(Extract to read):
I’ve blogged before about the improved features in 10g of the dbms_xplan package, in particular the display_cursor() procedure, with its option for displaying rowsource execution statistics.

There is a bit of a problem with this feature, though, which I’ll demonstrate (at least on my laptop) with a query that I first introduced some time ago when discussing filter subqueries and scalar subquery caching. The query references a table called emp, which holds details of 20,000 employees spread over 6 departments. Here’s my test run, with the resulting execution plan:

set serveroutput off

select
	/*+ gather_plan_statistics */
	count(*)
from	(
	select	/*+ no_merge */
		outer.*
	from emp outer
	where outer.sal >
		(
			select /*+ no_unnest */ avg(inner.sal)
		 	from emp inner
			where inner.dept_no = outer.dept_no
		)
	)
;

select * from table(dbms_xplan.display_cursor(null,null,'ALLSTATS LAST'));

====================================================================

  COUNT(*)
----------
      9998

1 row selected.

Elapsed: 00:00:00.14

PLAN_TABLE_OUTPUT
---------------------------
SQL_ID gncq9drn4sdgw, child number 0
-------------------------------------
select  /*+ gather_plan_statistics */  count(*) from (  select /*+ no_merge */
outer.* from emp outer where outer.sal > ( select /*+ no_unnest */
avg(inner.sal) from emp inner where inner.dept_no = outer.dept_no ) )

(Given material):
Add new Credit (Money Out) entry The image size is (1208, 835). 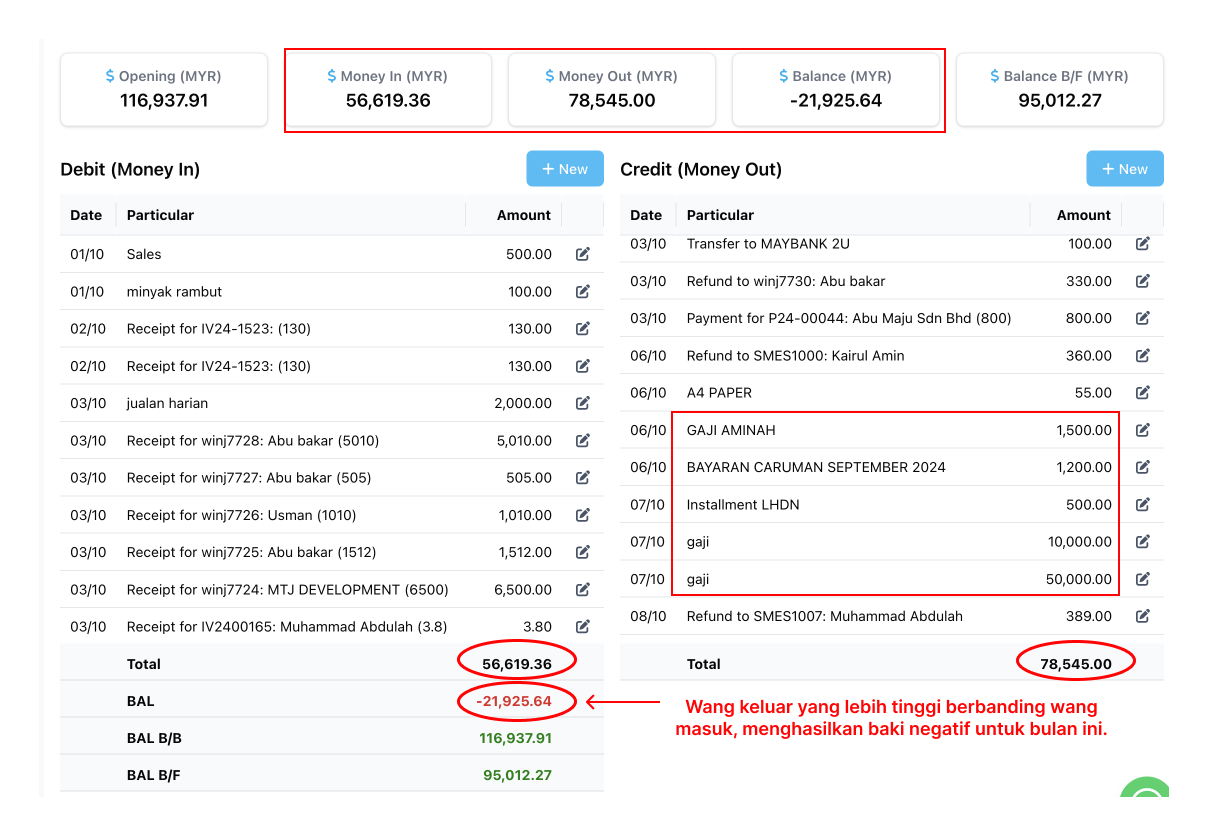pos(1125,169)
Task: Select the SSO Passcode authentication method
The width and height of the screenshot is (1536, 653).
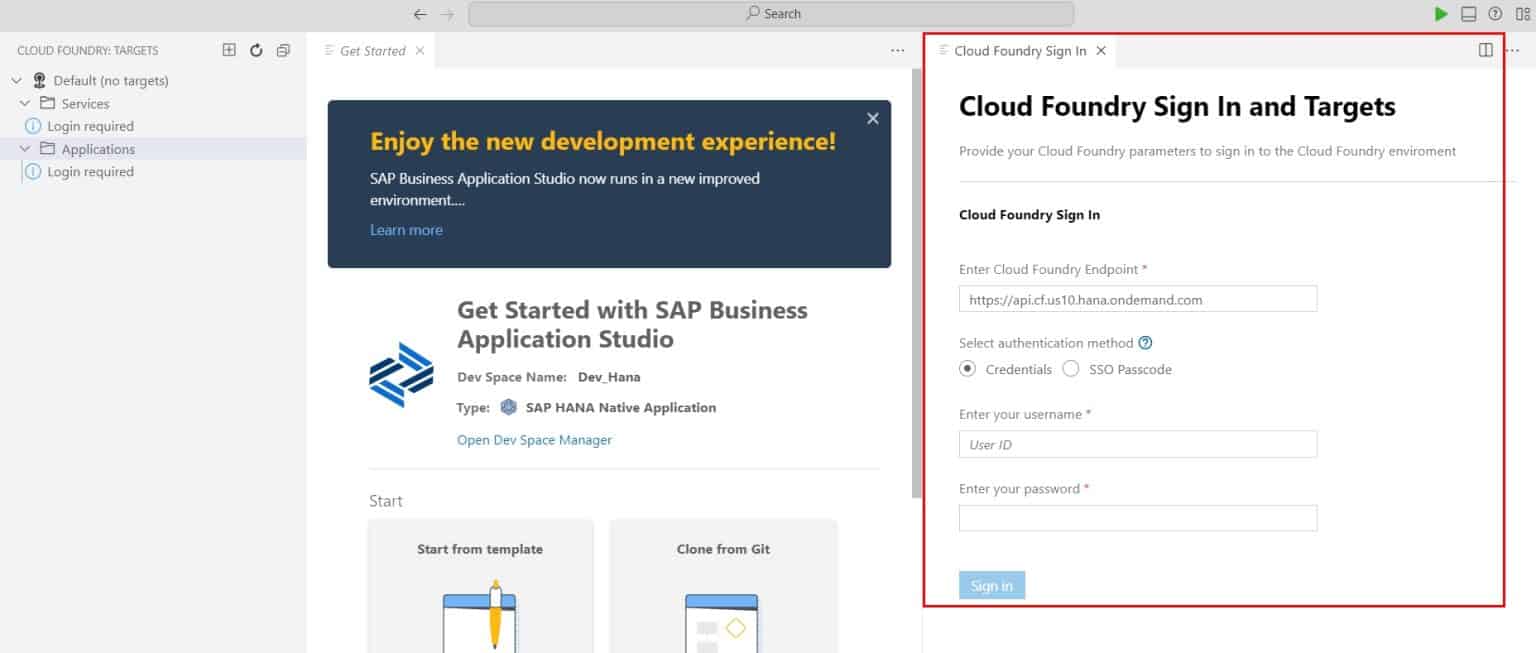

(Exercise): Reproduce, without any change, the part of the dbms_xplan text above that opens with the words "There is a bit" and closes with "no_unnest */ avg(inner.sal)".

(Reply):
There is a bit of a problem with this feature, though, which I’ll demonstrate (at least on my laptop) with a query that I first introduced some time ago when discussing filter subqueries and scalar subquery caching. The query references a table called emp, which holds details of 20,000 employees spread over 6 departments. Here’s my test run, with the resulting execution plan:

set serveroutput off

select
	/*+ gather_plan_statistics */
	count(*)
from	(
	select	/*+ no_merge */
		outer.*
	from emp outer
	where outer.sal >
		(
			select /*+ no_unnest */ avg(inner.sal)